_PASSAGE TO READ_
* * * *

Change is generally derived from ‘need’ – I fail to see how the development of the new league fulfilled this. Instead, it is blatantly obvious that this was, in fact, a ‘want’. A want to privatise and commoditise a sport that exists at the expense of its fans. Suffice to say that football fans of the European and UK kind are a special breed – they bleed football.

Europe and the UK are still in the midst of a pandemic with much economic and societal uncertainty. And I have a series of questions I would put to the European Super League Company. Was now the best time to launch such an idea? What consideration was given to the timing? Did you think about fan sentiment and how people might be feeling about change right now? Did you conduct focus groups or surveys to understand how people might receive such a league? With so many leagues already in operation, why was it necessary to create this one? And before they return serve with a wishy-washy response about the ‘best teams’, I would remind them that The World Cup already exists to see the cream of the crop play this wonderful sport. I would also tell them that their timing was appalling and so was the idea.

I appreciate that sport needs to be commercial. But without the hearts and minds of the fans, like any brand, it’s nothing. Just like brands exist for customers, clubs exist for fans. Make them part of the process or you might find them spending their time (and money) on other past times, like cricket. And nobody wants that.

McCusker

Gerry McCusker – owner, The Drill Crisis Simulator
Remember when we thought the debacle of out-of-touch celebs misjudging public response to their tales of lockdown woe, couldn’t ever be out-clustered?

Well hold my replica team top, as an elitist coup by the financiers of football’s mooted European Super League (ESL) proved more tone-deaf than a Zoom rendition of ‘Imagine’.

The ESL sought to change football from an allegedly even-playing field competition to an endless stream of glamorous exhibition matches. But in dispensing with fairness, equity and relegation, the ESL off-sided the wider world game community.

* * * *

_PROBLEM REQUIREMENTS_
Transcribe the portion of the European Super League commentary between "Gerry McCusker –" and "world game community.", inclusive.

* * * *

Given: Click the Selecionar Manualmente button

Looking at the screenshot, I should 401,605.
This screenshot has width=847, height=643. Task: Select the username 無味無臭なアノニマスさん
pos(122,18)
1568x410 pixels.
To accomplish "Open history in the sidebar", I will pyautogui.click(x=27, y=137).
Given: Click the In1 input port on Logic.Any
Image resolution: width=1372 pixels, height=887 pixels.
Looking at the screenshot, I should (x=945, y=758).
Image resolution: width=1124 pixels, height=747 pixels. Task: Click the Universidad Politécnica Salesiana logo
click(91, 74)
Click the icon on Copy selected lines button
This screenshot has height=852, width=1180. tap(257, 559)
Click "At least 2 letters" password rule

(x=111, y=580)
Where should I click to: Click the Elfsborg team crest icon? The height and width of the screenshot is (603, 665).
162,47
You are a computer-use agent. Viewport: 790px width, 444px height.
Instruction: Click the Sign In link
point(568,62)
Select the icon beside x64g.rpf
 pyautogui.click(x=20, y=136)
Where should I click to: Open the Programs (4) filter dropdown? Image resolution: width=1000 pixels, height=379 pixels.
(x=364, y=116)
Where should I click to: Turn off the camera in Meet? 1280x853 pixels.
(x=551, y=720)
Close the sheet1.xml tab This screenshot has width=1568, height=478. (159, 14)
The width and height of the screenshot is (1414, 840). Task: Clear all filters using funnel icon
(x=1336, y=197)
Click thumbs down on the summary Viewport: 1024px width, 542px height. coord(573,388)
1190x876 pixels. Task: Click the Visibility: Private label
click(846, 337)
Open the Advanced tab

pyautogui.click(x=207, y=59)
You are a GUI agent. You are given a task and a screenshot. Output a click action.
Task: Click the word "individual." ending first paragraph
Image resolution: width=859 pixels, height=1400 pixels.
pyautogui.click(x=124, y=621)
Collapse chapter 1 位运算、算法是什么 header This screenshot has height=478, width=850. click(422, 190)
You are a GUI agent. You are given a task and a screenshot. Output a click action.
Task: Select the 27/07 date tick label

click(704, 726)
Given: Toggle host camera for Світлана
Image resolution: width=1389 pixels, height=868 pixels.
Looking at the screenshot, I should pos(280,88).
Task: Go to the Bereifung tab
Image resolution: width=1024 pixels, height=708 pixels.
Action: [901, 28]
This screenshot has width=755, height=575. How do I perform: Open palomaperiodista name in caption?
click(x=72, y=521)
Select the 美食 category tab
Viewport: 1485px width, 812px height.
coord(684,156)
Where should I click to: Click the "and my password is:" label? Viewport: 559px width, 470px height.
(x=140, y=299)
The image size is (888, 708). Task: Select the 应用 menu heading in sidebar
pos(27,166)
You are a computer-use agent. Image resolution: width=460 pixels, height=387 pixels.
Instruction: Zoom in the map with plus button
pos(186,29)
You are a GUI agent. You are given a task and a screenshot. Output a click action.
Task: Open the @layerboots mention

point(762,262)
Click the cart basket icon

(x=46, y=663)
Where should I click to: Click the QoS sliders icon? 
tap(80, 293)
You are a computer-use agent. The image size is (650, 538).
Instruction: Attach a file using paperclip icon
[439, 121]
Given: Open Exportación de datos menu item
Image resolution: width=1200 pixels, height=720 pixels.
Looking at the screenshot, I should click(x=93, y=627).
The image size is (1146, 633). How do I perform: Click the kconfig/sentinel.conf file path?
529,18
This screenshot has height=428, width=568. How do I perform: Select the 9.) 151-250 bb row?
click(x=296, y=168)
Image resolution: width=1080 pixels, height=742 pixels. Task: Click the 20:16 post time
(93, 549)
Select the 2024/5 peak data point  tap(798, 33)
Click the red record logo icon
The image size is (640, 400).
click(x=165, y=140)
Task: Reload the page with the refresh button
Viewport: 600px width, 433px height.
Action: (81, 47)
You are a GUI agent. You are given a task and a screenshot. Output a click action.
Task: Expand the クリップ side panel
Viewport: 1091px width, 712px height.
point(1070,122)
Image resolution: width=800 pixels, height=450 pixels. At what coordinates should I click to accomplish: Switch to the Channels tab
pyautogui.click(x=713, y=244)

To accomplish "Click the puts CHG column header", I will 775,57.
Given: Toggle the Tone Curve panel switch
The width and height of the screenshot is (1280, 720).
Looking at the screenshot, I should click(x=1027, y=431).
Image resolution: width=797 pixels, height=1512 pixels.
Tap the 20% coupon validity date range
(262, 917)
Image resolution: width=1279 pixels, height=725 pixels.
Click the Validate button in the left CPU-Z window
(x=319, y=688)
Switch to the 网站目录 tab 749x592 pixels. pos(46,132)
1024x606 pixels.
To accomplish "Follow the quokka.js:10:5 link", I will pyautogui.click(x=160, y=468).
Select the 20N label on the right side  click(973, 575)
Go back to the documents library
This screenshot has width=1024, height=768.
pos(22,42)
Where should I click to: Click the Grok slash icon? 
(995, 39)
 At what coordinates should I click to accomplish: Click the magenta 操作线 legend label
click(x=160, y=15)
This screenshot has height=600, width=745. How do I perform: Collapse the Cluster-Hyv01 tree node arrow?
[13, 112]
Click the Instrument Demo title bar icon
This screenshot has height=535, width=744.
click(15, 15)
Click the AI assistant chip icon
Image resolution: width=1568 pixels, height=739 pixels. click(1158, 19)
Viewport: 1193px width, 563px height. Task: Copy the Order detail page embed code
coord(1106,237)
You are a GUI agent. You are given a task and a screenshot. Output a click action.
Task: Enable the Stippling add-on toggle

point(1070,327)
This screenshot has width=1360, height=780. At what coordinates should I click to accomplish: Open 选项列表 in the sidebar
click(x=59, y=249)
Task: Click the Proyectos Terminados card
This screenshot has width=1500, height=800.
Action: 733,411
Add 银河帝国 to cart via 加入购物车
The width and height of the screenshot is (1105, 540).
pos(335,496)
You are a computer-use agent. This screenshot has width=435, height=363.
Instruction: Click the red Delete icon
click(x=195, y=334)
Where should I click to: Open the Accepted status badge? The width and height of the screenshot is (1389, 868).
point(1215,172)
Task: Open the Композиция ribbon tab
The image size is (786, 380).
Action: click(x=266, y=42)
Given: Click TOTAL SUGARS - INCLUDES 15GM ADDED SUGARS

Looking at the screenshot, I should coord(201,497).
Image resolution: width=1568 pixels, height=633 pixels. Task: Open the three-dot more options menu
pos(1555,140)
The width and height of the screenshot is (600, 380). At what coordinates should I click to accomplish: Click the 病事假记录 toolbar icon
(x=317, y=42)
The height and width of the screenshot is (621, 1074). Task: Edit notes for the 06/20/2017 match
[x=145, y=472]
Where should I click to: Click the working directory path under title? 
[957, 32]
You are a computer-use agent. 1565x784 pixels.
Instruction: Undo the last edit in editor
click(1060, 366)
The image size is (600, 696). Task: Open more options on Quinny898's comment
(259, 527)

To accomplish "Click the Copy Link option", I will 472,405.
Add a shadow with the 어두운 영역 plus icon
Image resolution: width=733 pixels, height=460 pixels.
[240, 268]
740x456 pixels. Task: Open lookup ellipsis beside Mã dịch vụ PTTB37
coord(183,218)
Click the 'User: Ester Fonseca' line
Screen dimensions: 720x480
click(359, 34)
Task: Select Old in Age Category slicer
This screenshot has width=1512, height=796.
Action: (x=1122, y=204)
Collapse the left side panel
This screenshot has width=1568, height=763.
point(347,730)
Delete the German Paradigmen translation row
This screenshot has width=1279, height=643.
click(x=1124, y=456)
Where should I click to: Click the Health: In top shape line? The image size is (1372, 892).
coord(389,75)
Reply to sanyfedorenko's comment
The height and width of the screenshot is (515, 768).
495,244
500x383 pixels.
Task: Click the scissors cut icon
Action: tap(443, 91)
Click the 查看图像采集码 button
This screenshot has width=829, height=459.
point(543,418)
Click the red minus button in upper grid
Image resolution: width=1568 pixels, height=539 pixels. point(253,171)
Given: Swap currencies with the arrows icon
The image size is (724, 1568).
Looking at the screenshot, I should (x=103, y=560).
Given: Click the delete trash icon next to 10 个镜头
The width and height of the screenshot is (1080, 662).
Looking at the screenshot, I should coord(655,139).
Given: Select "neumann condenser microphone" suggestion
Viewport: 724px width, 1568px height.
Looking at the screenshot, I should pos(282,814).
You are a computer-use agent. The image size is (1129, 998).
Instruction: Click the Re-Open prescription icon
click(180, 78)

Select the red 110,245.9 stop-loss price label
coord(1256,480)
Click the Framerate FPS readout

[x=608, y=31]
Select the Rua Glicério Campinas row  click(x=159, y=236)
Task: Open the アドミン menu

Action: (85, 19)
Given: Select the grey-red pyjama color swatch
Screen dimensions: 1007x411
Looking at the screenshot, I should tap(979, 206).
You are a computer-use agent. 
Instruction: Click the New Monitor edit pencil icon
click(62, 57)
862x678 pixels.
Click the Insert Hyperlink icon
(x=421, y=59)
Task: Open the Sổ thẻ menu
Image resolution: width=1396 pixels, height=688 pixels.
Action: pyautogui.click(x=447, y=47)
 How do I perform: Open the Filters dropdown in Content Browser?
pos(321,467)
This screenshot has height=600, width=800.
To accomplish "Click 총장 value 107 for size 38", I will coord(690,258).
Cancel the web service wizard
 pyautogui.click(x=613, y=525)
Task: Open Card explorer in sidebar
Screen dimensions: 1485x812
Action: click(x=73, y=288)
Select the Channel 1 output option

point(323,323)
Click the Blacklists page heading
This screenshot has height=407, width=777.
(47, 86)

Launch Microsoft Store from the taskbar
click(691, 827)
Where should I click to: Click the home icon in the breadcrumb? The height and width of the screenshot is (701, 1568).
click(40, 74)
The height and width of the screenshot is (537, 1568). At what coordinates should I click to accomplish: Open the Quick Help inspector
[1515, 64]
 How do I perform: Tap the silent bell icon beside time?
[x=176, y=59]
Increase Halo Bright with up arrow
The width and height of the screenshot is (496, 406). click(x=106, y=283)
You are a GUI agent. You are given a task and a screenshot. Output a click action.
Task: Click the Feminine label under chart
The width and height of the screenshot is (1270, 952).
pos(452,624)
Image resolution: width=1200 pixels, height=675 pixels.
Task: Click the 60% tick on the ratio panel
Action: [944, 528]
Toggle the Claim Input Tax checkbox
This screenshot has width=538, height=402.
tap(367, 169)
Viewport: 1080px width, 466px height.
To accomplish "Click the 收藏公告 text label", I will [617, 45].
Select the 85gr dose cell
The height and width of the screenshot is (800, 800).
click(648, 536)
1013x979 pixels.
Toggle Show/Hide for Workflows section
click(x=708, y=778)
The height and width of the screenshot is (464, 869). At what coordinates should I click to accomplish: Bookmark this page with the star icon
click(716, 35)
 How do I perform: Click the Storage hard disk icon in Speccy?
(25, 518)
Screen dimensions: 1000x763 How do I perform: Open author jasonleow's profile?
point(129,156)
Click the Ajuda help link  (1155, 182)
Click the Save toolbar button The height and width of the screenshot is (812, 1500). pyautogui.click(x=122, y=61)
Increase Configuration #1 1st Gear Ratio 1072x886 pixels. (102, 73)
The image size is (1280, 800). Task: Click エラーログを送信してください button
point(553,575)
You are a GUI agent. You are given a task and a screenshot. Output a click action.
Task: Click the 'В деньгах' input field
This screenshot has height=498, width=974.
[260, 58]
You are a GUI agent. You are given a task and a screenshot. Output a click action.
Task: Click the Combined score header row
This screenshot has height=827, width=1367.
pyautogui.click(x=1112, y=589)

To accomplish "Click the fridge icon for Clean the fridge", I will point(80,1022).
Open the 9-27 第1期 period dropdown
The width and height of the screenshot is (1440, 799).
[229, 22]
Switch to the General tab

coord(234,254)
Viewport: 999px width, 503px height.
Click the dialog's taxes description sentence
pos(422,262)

* * * *

_FINAL ANSWER_
Gerry McCusker – owner, The Drill Crisis Simulator
Remember when we thought the debacle of out-of-touch celebs misjudging public response to their tales of lockdown woe, couldn’t ever be out-clustered?

Well hold my replica team top, as an elitist coup by the financiers of football’s mooted European Super League (ESL) proved more tone-deaf than a Zoom rendition of ‘Imagine’.

The ESL sought to change football from an allegedly even-playing field competition to an endless stream of glamorous exhibition matches. But in dispensing with fairness, equity and relegation, the ESL off-sided the wider world game community.